* [Что сделать]:
a – Объясните в одном–трех предложениях, почему в тексте о Сергее рассказчик наотрез отказался заказать другую бутылку.
b – Пожалуйста, продолжите текст о Сергее после его последнего предложения.

* [Текст]:
○ ○ ○ ○

Он сам не понимает, как его зачислили в антисемиты. Любил евреек, жена у него еврейка и дети еврейские (так и сказал «еврейские»). Он с особенной любовью заговорил о своем сыне:
«Понимаешь, встал передо мной… Такой маленький, и говорит: «Я Константин Есенин»…
Он пояснил мне, что не любит Мандельштама, Пастернака за то, что они все поют о соборах, о церквах, о русском. В поэте он (Сергей) ценит свое лицо: должна быть своя рубашка, а не взятая напрокат. В стихах важна кровь (слово «кровь» подчеркнул), быт!
И сейчас же добавил: вот ты не стесняешься, что еврей. Поешь о своем…
Тут он стал рассказывать, как любил в детстве Библию, ее образы, пафос пророков. Так как в то время я увлекался библейскими образами (кстати: это было одной из причин, почему я пошел по одной дороге с имажинистами), то мы очень долго беседовали на затронутую тему. Сергей, увлекаясь, перешел на критику поэтов. «Оттого мне хорошо, что знаю: лучше всех пою», – закончил он и, с сожалением глядя на пустую бутылку, стал просить, чтобы я заказал другую…
Я знал, что за второй последует третья, и наотрез отказался. Сергей настаивал.
В это время в кабинет постучали и показался участковый надзиратель. Он спросил о каких-то квитанциях, и Сергей заявил, что как хозяин приглашает его подождать здесь.
Потом он хитро улыбнулся и сказал, чтобы я заказывал вина: надо угостить милицию! Надзиратель стал отказываться, и мы уговорили Сергея идти домой. Подымаясь со стула, он заявил, что скоро придет обедать: а без вина он не обедает. Действительно, это было одной из «заграничных привычек» Сергея.
Мы стали подыматься по лестнице. Вдруг Сергей наклонился ко мне и сказал, что хочет напугать буфетчицу. Он растрепал свои волосы, «сделался пьяным», и мы, поддерживая его под руки, повели наверх. Увидав буфетчицу за прилавком, он рванулся от нас и «страшным» голосом сказал ей, что сейчас перебьет все бутылки.
Буфетчица ахнула и нырнула за прилавок. Мы засмеялись. Тогда он спокойно подошел к зеркалу, поправил волосы, надел шляпу, и увидав, что буфетчица испуганно смотрит на него, – приподымая шляпу, сказал по-английски:
«Good bye!»
Буфетчица только руками развела.
Была зима 1924 года. Днем ничто не предвещало беды: Сергей участвовал на совещании имажинистов и, по обыкновению, первым поставил под протоколом свою характерную подпись.
Вечером я его не видел, а наутро узнал, что он разбил оконное стекло и так сильно разрезал руку, что его отвезли в Шереметьевскую больницу (теперь больница им. Склифосовского).

○ ○ ○ ○

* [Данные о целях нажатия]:
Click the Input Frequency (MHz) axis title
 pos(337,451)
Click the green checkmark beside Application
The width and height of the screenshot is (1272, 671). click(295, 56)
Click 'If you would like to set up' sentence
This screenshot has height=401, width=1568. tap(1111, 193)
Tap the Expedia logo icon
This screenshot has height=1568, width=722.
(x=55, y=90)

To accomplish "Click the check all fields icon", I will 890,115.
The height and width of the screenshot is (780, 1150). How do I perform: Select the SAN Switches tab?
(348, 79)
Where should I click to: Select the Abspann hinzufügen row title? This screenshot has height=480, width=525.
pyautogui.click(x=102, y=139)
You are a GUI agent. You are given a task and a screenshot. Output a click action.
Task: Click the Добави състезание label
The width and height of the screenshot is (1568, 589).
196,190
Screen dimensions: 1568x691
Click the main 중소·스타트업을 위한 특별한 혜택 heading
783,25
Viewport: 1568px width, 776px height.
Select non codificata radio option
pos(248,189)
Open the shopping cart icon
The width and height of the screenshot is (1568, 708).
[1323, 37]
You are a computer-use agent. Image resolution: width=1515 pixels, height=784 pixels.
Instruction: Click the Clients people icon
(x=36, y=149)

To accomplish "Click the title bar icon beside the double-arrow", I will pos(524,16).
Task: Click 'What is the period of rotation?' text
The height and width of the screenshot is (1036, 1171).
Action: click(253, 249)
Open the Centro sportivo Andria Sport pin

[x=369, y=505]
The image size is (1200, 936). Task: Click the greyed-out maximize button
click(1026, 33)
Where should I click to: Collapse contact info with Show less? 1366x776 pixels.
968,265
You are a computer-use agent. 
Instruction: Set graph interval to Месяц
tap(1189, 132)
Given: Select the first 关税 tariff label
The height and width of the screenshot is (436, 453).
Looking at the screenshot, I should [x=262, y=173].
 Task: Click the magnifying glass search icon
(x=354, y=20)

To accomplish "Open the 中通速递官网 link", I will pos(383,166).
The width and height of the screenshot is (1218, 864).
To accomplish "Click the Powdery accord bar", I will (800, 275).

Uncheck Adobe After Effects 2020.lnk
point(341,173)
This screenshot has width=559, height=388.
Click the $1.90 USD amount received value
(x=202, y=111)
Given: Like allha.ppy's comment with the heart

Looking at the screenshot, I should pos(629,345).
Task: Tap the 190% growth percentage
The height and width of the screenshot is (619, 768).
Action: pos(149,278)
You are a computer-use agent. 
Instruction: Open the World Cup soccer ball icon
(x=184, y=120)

○ ○ ○ ○

* [Ответы на задания]:
a – Рассказчик знал, что за второй бутылкой последует третья. Поэтому он наотрез отказался ее заказывать, хотя Сергей настаивал.

b –
Первое время к нему не пускали; но спустя несколько дней я и А. А. Берзина отправились его навестить.
Посещение больных разрешалось в определенные дни и часы. Потому, когда мы туда приехали, в вестибюле хирургического отделения толпилось много посетителей. Ко мне подошел один из больничных докторов, случайно оказавшийся знакомым, и от него я узнал, что рана Сергея пустяшная и что всякие опасения о том, что он не будет владеть рукой, – отпали.
Разыскать палату, где лежал Сергей, было нетрудно, так как больные охотно указывали направление, а один из толпившихся в коридоре (какой-то провинциальный журналист) даже проводил нас до дверей.
Сергей лежал на кровати, покрытый серым одеялом. Перевязанная рука была под одеялом, здоровой рукой он пожимал нам руки. Он очень осунулся за это время, и его лицо имело желто-зеленый оттенок. Его мучила боль, и он часто подергивался во время разговора, очевидно, стараясь, чтобы мы не обратили внимание на то, что ему еще плохо. Он улыбался больше, чем следовало, и старался шутить во что бы то ни стало. Глаза его, хранившие следы бессонницы и физического страдания, на этот раз засветились радостью.
У Березиной были в руках свертки с разной снедью, и так как столик, стоявший в изголовье Сергея, был уставлен подобными же коробками и пакетами, то Сергей указал на стул, куда она и положила принесенное.
Он стал подробно расспрашивать меня и ее об интересующих его делах. В то время Сергея очень мучили жилищные условия, и вопрос об отдельной комнате был для него самым насущным. В этот день выяснилось, что у него будет отдельная комната. Это успокоило его, и он стал мечтать о работе над «Страной негодяев» и над Махно, образ которого его очень интересовал.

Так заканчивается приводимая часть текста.